CUDA Timeout?

Is there some kind of built in timeout period in CUDA that prevents you from calling long-running kernels?

I’ve written a function that does a large amount of processing in a loop. I compiled the function with both device and host qualifiers, so that I can test it from the cuda kernel as well as on the cpu (the only difference is that I pass a ptr to device memory vs a pointer to host memory). I’ve tested the function and it works properly, but if I increase the number of processing iterations too high, on the device version the screen goes black and the kernel fails with unknown error.

You can check if there’s a run time limit on kernels using the deviceQuery executable in the SDK.
Here’s an example for my setup:

CUDA Device Query (Runtime API) version (CUDART static linking)
There is 1 device supporting CUDA

Device 0: “Quadro FX 1600M”
CUDA Capability Major revision number: 1
CUDA Capability Minor revision number: 1
Total amount of global memory: 536150016 bytes
Number of multiprocessors: 4
Number of cores: 32
Total amount of constant memory: 65536 bytes
Total amount of shared memory per block: 16384 bytes
Total number of registers available per block: 8192
Warp size: 32
Maximum number of threads per block: 512
Maximum sizes of each dimension of a block: 512 x 512 x 64
Maximum sizes of each dimension of a grid: 65535 x 65535 x 1
Maximum memory pitch: 262144 bytes
Texture alignment: 256 bytes
Clock rate: 0.55 GHz
Concurrent copy and execution: Yes
Run time limit on kernels: Yes
Integrated: No
Support host page-locked memory mapping: No
Compute mode: Default (multiple host threads can use this device simultaneously)


Press ENTER to exit…

PS: If you happen to own a GF9800GX2 (or maybe a GTX295), I believe the second GPU does not have a run time limit on kernels


There is a watchdog timer in the NVIDIA driver which prevents kernels from monopolizing the GPU for more than a fixed amount of time (5-10 seconds depending on the OS) when that GPU is also driving a display. The solution is to use a dedicated GPU for CUDA, or in the case of linux, dont run an active display on the card.
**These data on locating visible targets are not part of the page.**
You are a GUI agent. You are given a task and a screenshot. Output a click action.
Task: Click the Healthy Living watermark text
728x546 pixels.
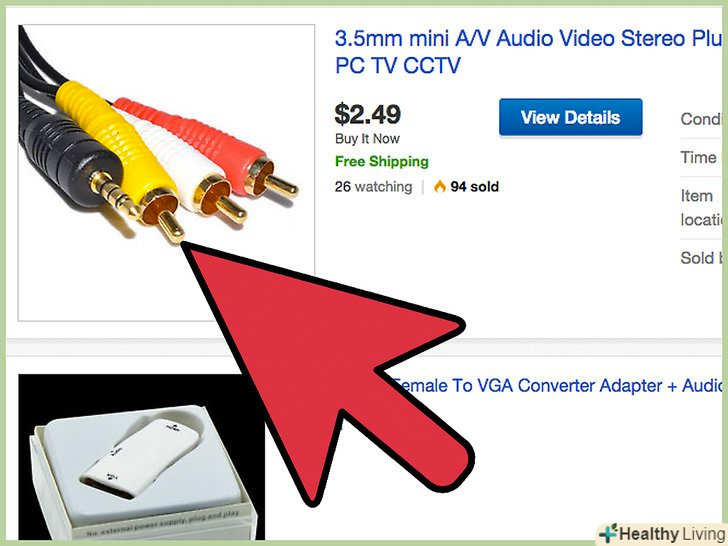coord(671,534)
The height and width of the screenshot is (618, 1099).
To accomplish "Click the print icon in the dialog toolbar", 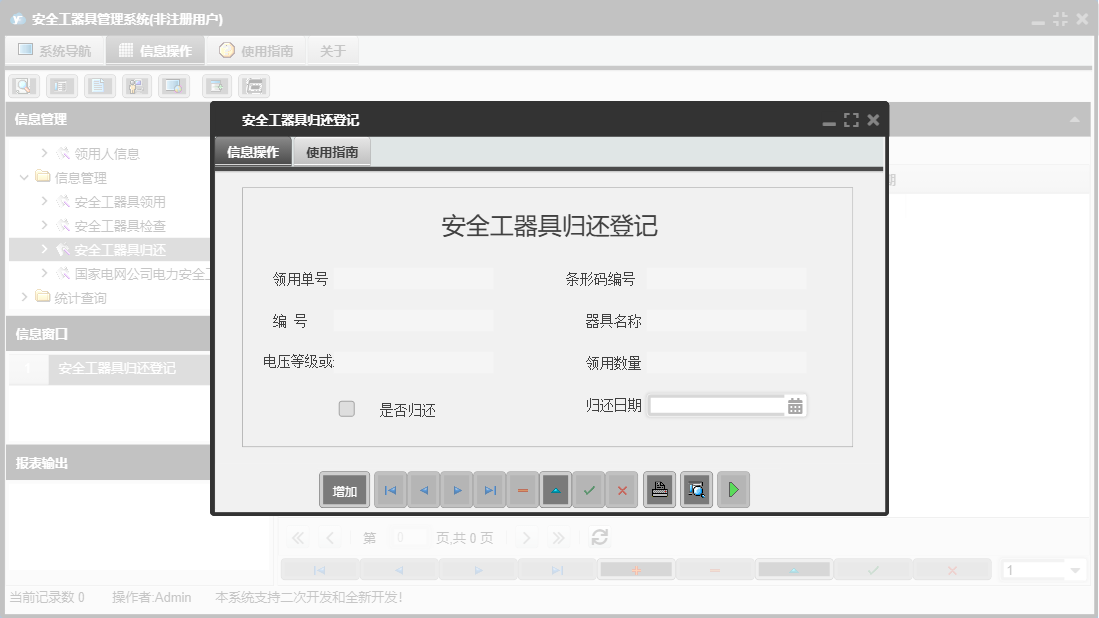I will [x=659, y=489].
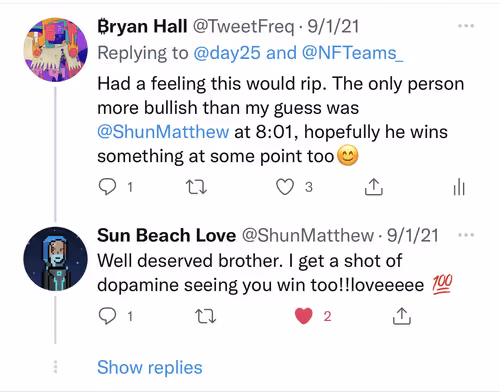Open the @NFTeams_ profile link
This screenshot has width=500, height=392.
click(x=352, y=53)
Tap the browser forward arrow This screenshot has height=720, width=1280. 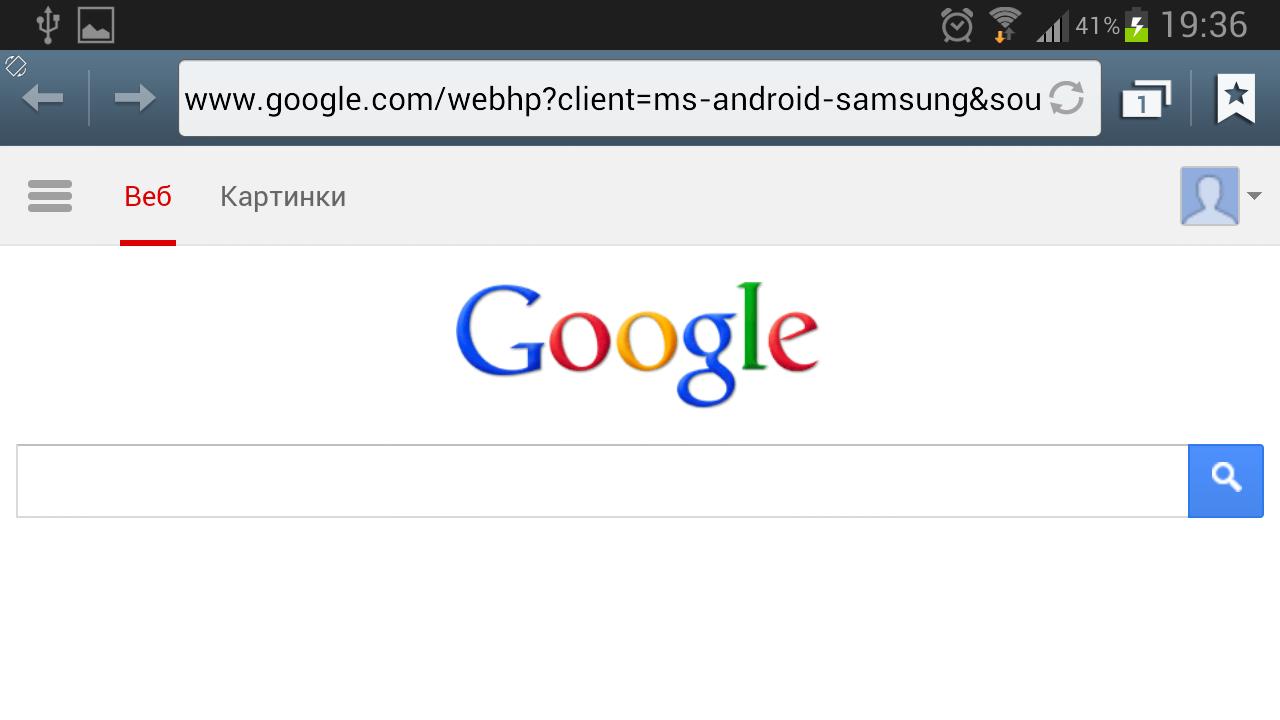pos(135,98)
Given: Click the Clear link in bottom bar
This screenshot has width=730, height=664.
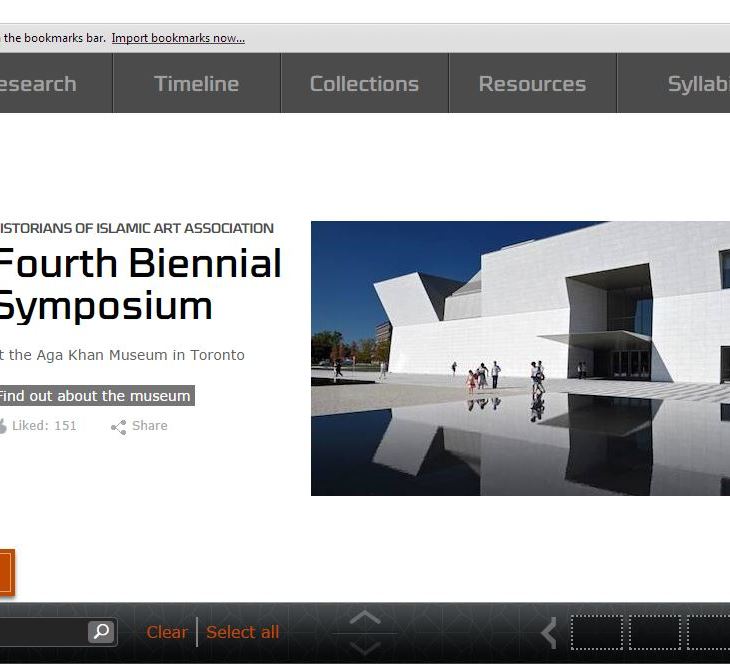Looking at the screenshot, I should click(x=166, y=632).
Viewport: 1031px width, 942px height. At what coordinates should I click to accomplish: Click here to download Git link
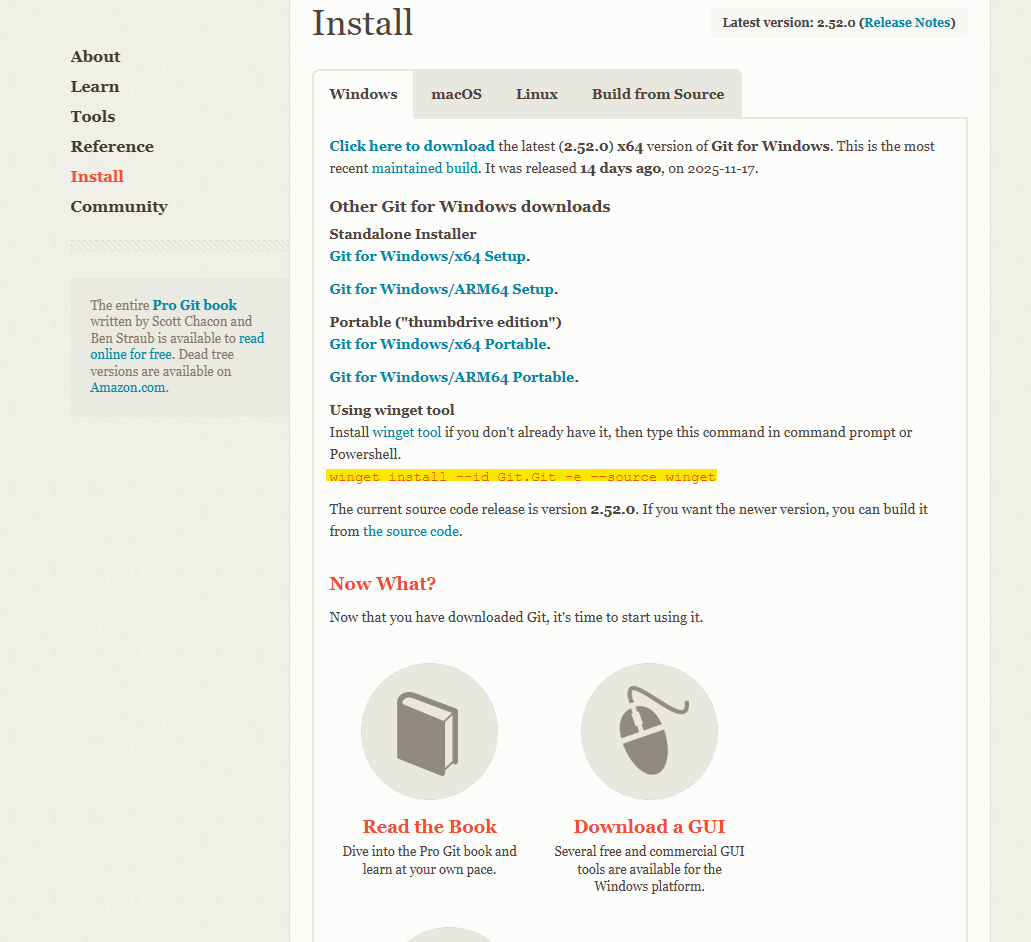(x=412, y=146)
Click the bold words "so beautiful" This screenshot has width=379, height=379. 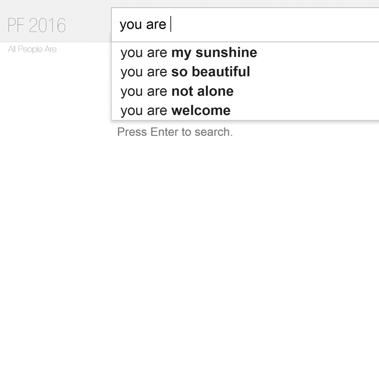click(211, 72)
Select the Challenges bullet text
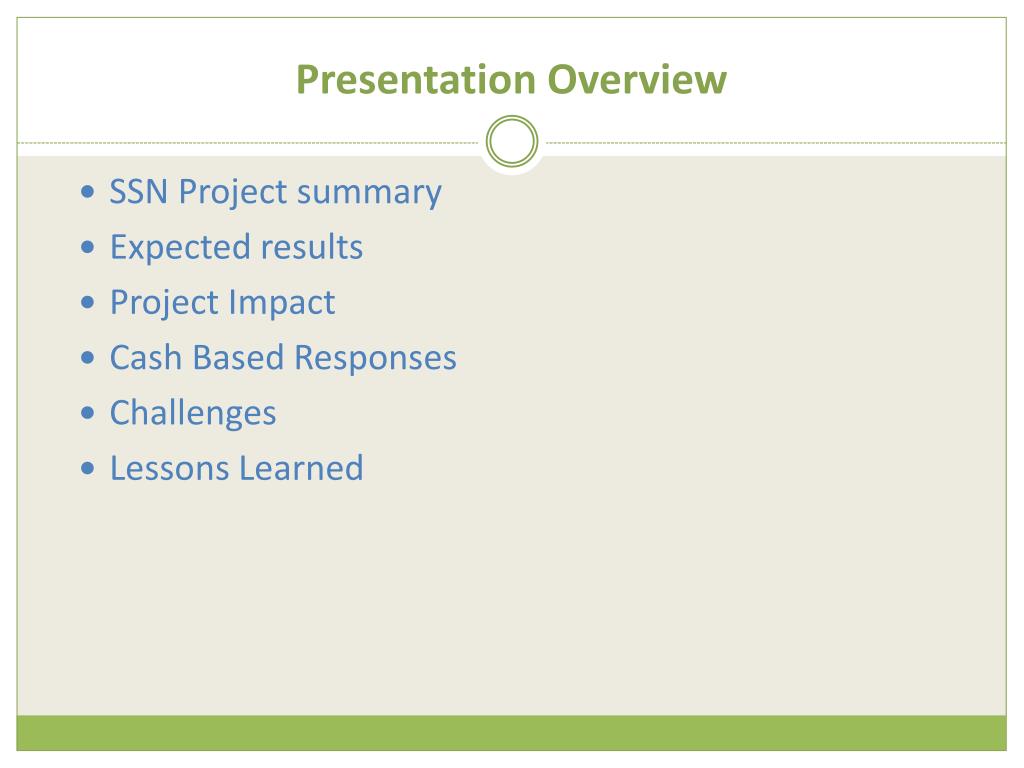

I checked the file that Nico said, and it says I do not have a runtime limit on kernels.

After poking around a bit, I found this:

“Disabling the Watchdog Timer While Testing Display Drivers”

I tried both registry keys but I’m still getting an error saying the kernel timed out

If you’re using Vista, disable TDR.…dm_timeout.mspx

I am using Vista. Thanks for pointing out this one.

I found ANOTHER timeout as well…for DirectDraw framelocked buffer…dm_timeout.mspx

So currently all they keys I have set are:

GraphicsDrivers\TdrDelay = 16 sec

GraphicsDrivers\TdrDdiDelay = 16 sec

GraphicsDrivers\DCI\Timeout = 15 sec

Watchdog\Display\BreakPointDelay = 3 (30 sec) (note that setting this to a higher number also has no effect)

And also note…

Run time limit on kernels: No

…but I’m STILL getting the “the launch timed out and was terminated” or “unknown error” (it randomly gives one of those two messages every time). I have not been able to get to 8 seconds. This happens usually at 6.5 - 7.5 seconds

Does anybody know how to achieve this under OS X?



Thanks so much for this post. I’m running Windows 7, so I tried just adding HKLM\SYSTEM\CurrentControlSet\Control\GraphicsDrivers\TdrLevel = 0 to the Registry (it wasn’t already there), then immediately checking the CU_DEVICE_ATTRIBUTE_KERNEL_EXEC_TIMEOUT attribute on my GPU, and voila - it returned zero (NO timeout) !! I didn’t even have to reboot !!

So then I changed TdrLevel = 3 in the Registry, and checked the CU_DEVICE_ATTRIBUTE_KERNEL_EXEC_TIMEOUT attribute again, and sure enough, it was non-zero (Time limit re-instated).

So now I’m thinking I’ll just leave it on (TdrLevel = 3), and let my CUDA program turn it off whenever it needs to use the GPU. Great news !! Thanks again…